Copy out, word for word, the stretch of the listing from its start through the line containing "Looking at the image, I should click on (427, 258).".

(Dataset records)
_ _ _ _
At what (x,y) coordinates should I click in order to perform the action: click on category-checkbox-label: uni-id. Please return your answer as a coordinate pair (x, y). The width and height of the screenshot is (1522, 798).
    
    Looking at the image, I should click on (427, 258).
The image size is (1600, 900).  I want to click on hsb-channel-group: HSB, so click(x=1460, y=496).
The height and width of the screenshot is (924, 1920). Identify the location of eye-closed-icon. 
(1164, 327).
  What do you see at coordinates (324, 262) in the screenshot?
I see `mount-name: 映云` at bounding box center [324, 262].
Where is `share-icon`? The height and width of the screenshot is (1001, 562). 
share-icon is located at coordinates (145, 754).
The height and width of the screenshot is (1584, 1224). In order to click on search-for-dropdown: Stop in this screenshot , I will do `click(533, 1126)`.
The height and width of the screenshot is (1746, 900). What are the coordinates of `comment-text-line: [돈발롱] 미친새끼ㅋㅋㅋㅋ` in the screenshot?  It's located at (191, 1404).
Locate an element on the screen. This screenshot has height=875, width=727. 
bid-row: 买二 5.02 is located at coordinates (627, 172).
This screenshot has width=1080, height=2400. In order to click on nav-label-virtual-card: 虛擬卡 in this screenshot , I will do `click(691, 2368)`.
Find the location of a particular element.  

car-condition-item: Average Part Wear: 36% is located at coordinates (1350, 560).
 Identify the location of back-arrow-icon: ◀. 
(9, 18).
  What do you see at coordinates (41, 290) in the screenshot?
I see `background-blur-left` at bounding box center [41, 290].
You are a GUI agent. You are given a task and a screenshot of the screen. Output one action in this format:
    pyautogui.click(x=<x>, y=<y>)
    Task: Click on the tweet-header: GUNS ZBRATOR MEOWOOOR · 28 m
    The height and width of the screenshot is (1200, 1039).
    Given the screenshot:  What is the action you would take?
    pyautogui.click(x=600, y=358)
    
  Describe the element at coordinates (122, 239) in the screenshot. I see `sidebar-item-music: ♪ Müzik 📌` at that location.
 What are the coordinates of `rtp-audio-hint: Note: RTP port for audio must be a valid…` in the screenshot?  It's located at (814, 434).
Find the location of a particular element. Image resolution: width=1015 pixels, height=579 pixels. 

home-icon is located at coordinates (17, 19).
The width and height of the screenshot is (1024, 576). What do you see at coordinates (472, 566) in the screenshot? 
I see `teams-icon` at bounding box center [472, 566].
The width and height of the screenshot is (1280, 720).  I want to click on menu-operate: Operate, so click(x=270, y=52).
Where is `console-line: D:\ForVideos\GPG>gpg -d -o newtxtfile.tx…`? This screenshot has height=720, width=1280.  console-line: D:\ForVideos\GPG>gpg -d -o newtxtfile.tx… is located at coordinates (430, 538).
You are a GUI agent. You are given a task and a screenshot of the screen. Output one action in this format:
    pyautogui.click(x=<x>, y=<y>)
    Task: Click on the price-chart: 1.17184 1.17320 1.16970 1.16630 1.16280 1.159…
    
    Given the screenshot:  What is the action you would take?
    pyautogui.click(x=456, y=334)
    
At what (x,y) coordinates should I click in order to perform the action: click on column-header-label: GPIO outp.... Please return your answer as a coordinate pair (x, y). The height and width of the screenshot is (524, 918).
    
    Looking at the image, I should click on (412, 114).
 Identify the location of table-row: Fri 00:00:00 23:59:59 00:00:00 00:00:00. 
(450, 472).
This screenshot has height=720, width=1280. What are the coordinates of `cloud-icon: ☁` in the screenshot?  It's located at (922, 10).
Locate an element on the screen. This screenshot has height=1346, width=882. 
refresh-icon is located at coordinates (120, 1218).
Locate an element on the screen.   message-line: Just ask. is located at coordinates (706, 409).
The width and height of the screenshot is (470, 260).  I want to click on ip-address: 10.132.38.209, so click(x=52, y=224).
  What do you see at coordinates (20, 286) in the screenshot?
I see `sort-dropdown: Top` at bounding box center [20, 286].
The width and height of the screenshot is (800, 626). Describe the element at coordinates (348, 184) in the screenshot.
_ _ _ _
**Result below**:
At what (x,y) coordinates should I click in order to perform the action: click on category-checkbox-label: uni-id. Please return your answer as a coordinate pair (x, y). The width and height of the screenshot is (1522, 798).
    
    Looking at the image, I should click on (427, 258).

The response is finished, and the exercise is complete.